SELECT student_name, score,
RANK() OVER (ORDER BY score ASC ROWS BETWEEN 1 PRECEDING AND 1 FOLLOWING) AS rank_of_score
FROM scores;
The output is:
+--------------+-------+---------------+
| student_name | score | rank_of_score |
+--------------+-------+---------------+
| Alice | 50 | 1 |
| Bob | 60 | 2 |
| Charlie | 70 | 2 |
| David | 80 | 3 |
| Eve | 90 | 4 |
+--------------+-------+---------------+
The output shows that the RANK()
function assigns ranks to the students based on their score in ascending order within the frame of rows. For example, Alice has the lowest score of 50, so she has a rank of 1. Bob has the second lowest score of 60, so he has a rank of 2. Charlie has the same score as Bob, so he also has a rank of 2. David has the third lowest score of 80, so he has a rank of 3. Eve has the highest score of 90, so she has a rank of 4. If two or more students have the same score, they are assigned the same rank, and the next rank is skipped. For example, Bob and Charlie have the same score of 60, so they are assigned the same rank of 2, and the next rank is 4.
Related Functions
There are some other functions that are related to the RANK()
function, such as:
DENSE_RANK()
: This function is similar to theRANK()
function, but it does not skip any ranks if there are ties. The syntax of the function isDENSE_RANK() OVER (window_definition)
, wherewindow_definition
is the same as in theRANK()
function. The function returns an integer value that represents the dense rank of the row within the partition of the result set. For example, if the values are 1, 2, 2, 3, the ranks are 1, 2, 2, 3, and the dense ranks are 1, 2, 2, 3.ROW_NUMBER()
: This function returns the sequential number of a row within a partition of a result set.

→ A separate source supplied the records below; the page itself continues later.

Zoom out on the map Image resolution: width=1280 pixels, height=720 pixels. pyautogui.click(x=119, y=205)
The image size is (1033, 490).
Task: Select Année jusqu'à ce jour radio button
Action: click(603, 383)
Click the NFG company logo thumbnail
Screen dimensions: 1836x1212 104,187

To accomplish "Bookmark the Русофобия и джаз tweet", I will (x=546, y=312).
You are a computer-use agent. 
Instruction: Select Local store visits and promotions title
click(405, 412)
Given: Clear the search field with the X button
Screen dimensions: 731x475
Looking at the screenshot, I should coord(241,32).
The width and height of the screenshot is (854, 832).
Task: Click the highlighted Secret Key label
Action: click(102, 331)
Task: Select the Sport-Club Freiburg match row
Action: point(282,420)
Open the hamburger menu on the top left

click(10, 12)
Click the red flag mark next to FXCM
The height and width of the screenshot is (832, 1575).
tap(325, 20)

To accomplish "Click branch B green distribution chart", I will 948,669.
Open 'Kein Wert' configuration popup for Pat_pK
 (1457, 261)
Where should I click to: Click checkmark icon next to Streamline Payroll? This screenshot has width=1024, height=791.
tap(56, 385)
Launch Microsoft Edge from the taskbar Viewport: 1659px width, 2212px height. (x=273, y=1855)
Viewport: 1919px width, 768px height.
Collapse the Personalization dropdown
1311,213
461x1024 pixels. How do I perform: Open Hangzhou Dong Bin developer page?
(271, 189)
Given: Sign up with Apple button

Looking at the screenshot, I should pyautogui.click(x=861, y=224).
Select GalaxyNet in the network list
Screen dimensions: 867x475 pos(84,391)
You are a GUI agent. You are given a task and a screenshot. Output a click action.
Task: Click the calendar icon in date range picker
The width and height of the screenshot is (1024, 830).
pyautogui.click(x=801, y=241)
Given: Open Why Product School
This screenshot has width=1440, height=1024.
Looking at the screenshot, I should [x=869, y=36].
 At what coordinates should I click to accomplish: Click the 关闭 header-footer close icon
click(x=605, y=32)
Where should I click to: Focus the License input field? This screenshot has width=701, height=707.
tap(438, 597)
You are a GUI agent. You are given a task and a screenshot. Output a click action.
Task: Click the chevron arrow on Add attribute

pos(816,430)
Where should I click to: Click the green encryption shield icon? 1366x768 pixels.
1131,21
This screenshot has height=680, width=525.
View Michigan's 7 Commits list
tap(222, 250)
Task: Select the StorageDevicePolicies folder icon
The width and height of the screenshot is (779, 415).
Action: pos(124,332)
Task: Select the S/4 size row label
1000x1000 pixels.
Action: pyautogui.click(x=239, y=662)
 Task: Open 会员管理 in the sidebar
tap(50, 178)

The syntax of the function isROW_NUMBER() OVER (window_definition)
, wherewindow_definition
is the same as in theRANK()
function.NTILE()
: This function returns the bucket number of a row within a partition of a result set. The buckets are divided into a specified number of equal groups. The syntax of the function isNTILE(number) OVER (window_definition)
, wherenumber
is an integer expression that specifies the number of buckets, andwindow_definition
is the same as in theRANK()
function. The function returns an integer value that represents the bucket number of the row within the partition of the result set. For example, if the number of buckets is 4, the values are 1, 2, 3, 4, 5, 6, 7, 8, the bucket numbers are 1, 1, 2, 2, 3, 3, 4, 4.
Conclusion
The RANK()
function is a useful function to return the rank of a row within a partition of a result set. The rank of a row is determined by the order of the values in the ORDER BY
clause of the window definition. The rank of a row is one plus the number of rows that precede it with a lower or equal value. If two or more rows have the same value, they are assigned the same rank, and the next rank is skipped. The function can be used to perform various calculations and analysis involving ranks, such as finding the top or bottom values, or the percentile of a value. The function takes one argument, which is a window definition that specifies the partitioning and ordering of the result set. The function returns an integer value that represents the rank of the row within the partition of the result set. The function can also be combined with other window functions, such as DENSE_RANK()
, ROW_NUMBER()
, NTILE()
, etc., to perform more complex operations on ranks.